Intended Audience
The Amɘrica Dialogue
The Future is a Bridge: Carceral Archipelagos and Haitian (Im)mobilities in Contemporary Migrations across the Americas
The terror and violence U.S. border patrol units enforced upon Haitians who made it a bridge in Del Río, Texas, put into sharp relief that something must change about U.S. immigration policy. And the need for such change is urgent, given how extensive and entrenched U.S. carceral regimes have become Haitians in the Americas since the 2000s. This presentation elevates Haitian voices to historicize and theorize enclosure, detention, and deportation. Through creative writing, ethnographic narrative, and social scientific analysis, the presentation describes Haitians’ journeys across the Americas, their refusals, their methods of survivance, and how they cope with ongoing efforts to deny their right to movement.

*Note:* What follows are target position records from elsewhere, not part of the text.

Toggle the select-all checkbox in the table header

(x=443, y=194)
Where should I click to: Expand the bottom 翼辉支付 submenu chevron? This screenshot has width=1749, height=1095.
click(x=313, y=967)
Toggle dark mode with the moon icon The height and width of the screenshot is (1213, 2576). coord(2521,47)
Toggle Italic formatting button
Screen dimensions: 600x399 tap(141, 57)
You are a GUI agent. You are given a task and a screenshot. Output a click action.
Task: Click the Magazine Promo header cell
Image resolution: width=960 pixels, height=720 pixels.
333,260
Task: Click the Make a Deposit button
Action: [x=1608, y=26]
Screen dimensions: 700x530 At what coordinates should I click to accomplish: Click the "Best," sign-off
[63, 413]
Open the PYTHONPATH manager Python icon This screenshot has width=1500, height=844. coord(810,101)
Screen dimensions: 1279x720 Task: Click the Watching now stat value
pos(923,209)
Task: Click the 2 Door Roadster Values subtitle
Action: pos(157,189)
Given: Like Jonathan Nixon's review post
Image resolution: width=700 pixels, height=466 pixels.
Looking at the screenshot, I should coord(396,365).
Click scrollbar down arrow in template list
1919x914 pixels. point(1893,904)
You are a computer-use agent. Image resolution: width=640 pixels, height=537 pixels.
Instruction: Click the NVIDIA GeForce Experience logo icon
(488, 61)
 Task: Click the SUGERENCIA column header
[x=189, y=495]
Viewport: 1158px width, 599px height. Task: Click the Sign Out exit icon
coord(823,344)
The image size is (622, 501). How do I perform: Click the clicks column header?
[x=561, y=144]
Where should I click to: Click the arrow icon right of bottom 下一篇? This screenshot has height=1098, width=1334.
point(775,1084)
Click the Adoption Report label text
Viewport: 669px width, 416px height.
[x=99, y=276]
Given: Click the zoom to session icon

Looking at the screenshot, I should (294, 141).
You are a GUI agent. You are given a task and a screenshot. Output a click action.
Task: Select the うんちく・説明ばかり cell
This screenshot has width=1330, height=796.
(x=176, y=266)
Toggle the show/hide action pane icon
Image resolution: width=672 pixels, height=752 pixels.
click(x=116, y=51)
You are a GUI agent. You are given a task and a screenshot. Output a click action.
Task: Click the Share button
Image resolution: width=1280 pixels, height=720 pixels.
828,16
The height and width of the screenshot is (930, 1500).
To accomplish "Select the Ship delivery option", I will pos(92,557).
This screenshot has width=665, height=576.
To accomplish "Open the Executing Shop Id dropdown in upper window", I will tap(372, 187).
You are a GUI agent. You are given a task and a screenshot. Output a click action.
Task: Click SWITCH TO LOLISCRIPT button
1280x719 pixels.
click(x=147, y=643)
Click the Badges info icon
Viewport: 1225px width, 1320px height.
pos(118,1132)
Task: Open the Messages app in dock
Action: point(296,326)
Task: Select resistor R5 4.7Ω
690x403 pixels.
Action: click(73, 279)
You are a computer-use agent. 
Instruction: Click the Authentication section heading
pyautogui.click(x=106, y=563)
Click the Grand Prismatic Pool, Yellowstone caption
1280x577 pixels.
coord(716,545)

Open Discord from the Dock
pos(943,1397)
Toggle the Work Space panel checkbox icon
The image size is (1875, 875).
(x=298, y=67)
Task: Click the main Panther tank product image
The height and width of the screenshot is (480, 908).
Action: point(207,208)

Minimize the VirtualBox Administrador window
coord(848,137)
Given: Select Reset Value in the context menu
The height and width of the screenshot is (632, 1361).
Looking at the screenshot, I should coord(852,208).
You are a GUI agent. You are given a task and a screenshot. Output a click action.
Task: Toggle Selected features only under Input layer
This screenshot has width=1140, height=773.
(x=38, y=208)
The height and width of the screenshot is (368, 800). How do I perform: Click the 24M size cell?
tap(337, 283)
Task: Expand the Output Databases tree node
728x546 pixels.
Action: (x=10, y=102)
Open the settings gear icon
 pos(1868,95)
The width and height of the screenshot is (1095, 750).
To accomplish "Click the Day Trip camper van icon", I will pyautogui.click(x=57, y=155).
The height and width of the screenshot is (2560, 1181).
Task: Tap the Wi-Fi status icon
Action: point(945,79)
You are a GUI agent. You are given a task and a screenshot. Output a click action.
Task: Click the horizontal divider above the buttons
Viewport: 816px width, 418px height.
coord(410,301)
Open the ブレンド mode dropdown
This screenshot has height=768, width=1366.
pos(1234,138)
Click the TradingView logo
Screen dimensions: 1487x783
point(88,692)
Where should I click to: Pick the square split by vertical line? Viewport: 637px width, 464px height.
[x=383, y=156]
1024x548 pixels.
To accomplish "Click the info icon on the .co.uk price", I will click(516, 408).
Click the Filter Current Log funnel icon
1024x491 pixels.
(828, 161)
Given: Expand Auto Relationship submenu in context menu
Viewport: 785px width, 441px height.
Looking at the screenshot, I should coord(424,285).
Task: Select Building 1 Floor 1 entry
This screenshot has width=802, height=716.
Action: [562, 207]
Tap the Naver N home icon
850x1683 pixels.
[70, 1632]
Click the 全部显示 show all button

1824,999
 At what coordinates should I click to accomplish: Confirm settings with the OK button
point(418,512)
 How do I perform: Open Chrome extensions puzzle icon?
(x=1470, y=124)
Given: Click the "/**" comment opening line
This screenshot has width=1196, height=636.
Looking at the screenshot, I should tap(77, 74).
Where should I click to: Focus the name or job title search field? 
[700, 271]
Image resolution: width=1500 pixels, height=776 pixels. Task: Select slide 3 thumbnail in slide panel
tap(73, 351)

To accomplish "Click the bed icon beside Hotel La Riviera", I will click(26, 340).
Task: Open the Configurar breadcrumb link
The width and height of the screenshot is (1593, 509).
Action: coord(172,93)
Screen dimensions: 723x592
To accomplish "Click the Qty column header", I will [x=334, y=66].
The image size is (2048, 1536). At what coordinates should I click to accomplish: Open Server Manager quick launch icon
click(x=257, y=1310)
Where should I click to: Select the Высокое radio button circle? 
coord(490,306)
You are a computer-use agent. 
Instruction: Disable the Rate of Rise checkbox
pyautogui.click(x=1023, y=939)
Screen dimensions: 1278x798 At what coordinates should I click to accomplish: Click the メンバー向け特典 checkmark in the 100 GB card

April J. Mayes is a professor of history at Pomona College and currently serves as Associate Dean for Diversity, Equity and Inclusion. She is the author of the book, The Mulatto Republic: Class, Race, and Dominican National Identity, winner of the Isis Duarte Prize of the Haiti-Dominican Republic Section of the Latin American Studies Association; with Dr. Kiran Jayaram, co-editor of Transnational Hispaniola: New Directions in Haitian and Dominican Studies; and, co-editor, along with Ginetta Candelario (Smith College) and Elizabeth Manley (Xavier University), of the two-volume collection, Cien años de feminismos dominicanos, 1861-1961 (Archivo General de la Nación, Santo Domingo, Dominican Republic). For the past five years, she has volunteered with the Haitian Bridge Alliance and is researching contemporary Haitian migration to mainland Latin America.